I found this recently from the Song of Solomon written around 300-500 BC;
Set me as a seal on your heart,
as a seal on your arm;
For stern as death is love,
relentless as the nether world is devotion;
its flames are a blazing fire.
Deep waters cannot quench love,
nor floods sweep it away.
Were one to offer all he owns to purchase love,
he would be roundly mocked. (Song of Songs 8:6-7)
“Stern as death is love”. This takes direct aim at a common misconception; love is likable. Yes, sometimes it is but this passage shows us a different face of love. There are 23 synonyms of “stern”, defined as “unrelenting in assertion of authority and exercise of discipline” which includes serious, unsmiling, severe, forbidding, grim, grave, sober, dour, stony and flinty. There are another 18 synonyms defined as “strict and severe, using extreme measures or terms”. And remember, the passage says not just “stern is love”, but “stern as death is love”. That’s pretty stern!
It gets worse. The next line is “Relentless as the nether world is devotion”. Relentless as “oppressively constant or incessant” gets 50 synonyms like “unremitting, stubborn, nonstop, tenacious” and 34 more under “harsh or inflexible”. Again, the passage says not just “relentless is devotion” but “relentless as the netherworld is devotion”. We’re talking about a sort of hell here.

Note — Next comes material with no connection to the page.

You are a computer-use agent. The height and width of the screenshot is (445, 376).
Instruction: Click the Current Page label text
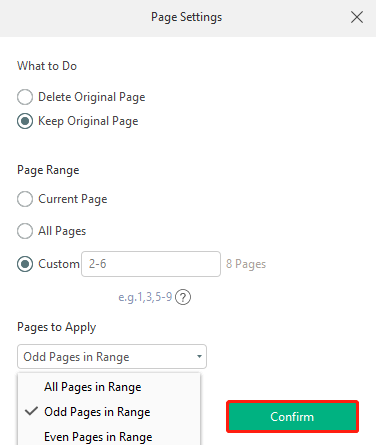click(73, 199)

This is a paradox. Love is dangerous; it could lead anywhere. Love is necessary; we are commanded to love each other. We must love knowing that it could land us in a hellish situation. Love, according to the Catechism of the Catholic Church, is “willing the good of the other as other”. Love is likeable when what is truly good for the someone else happens to be pleasant for me. Love is less likeable when what is truly good for someone else is painful to me. What is evil is to burden another by appealing to love in order to simply satisfy my pleasures.

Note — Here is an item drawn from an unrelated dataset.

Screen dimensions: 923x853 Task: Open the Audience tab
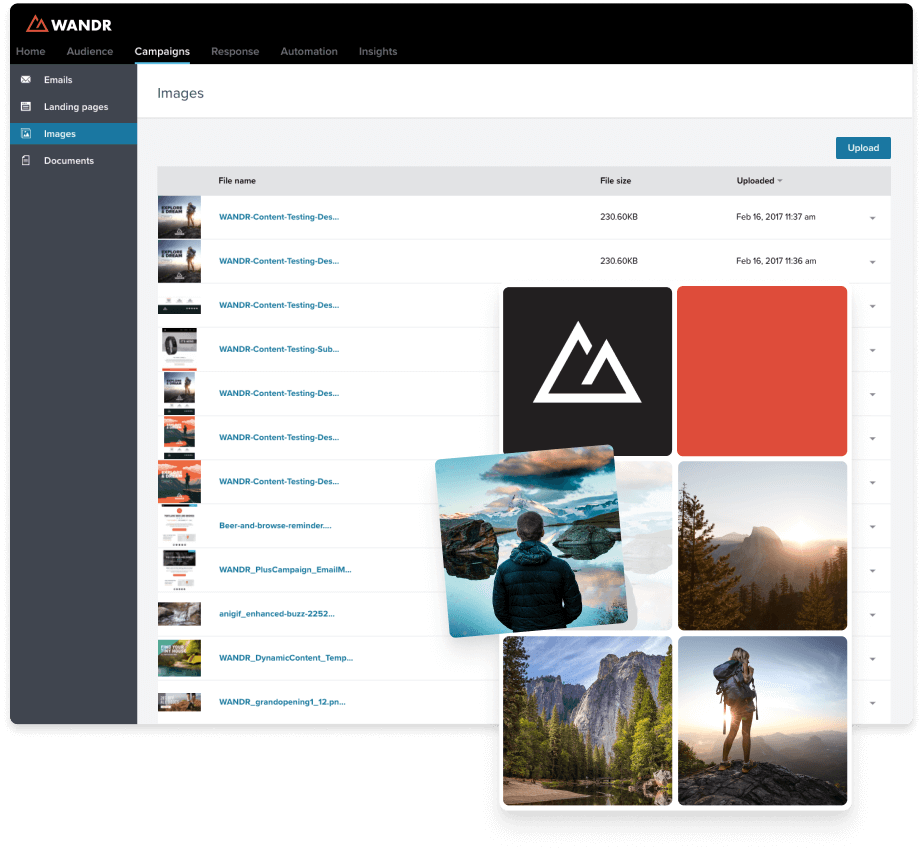(89, 51)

The love that God commands here is the up-side-down love that Jesus shows us on his cross, where the unloved will be loved, the first shall be last, the weak shall be strong and the dead shall rise. We call it “upside-down”, but really, it is making “right-side-up” what went wrong long ago when sin entered the world.

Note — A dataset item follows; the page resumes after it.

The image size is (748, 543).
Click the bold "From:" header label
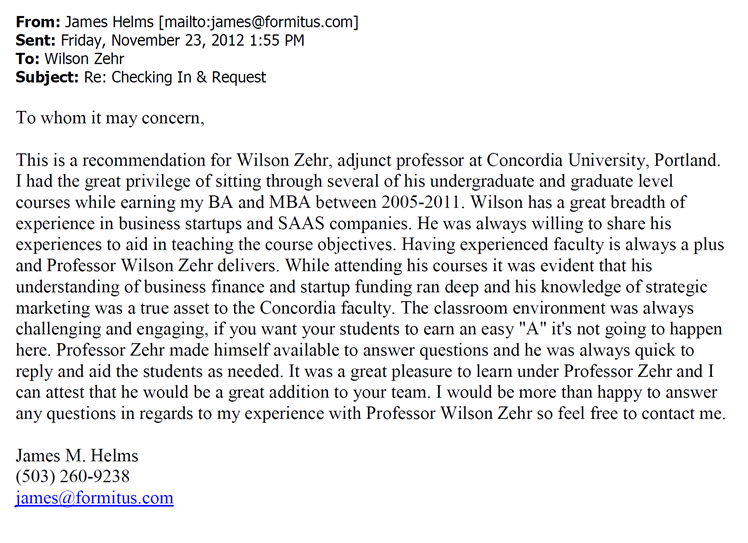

This reading speaks directly to Jesus’ mission. Jesus’ love was “stern as death”; his love for us caused his death on Good Friday. Jesus’ devotion to us was “relentless as the underworld”; he descended into Hell on Holy Saturday. His love righted a wrong by following his Father’s will: “I seek not my own will but the will of him who sent me” (Jn 5:30). This was more than a vague obedience to an order, it was an active embrace of his mission: “No one takes [my life] from me, but I lay it down of my own accord. I have power to lay it down, and I have power to take it again; this charge I have received from my Father.” (Jn 10:18). So, there we have it. Jesus set a high bar for me; not just to endure, but to embrace and even own the stern and relentless consequences of love in obedience to our Father in order to right an upside-down world.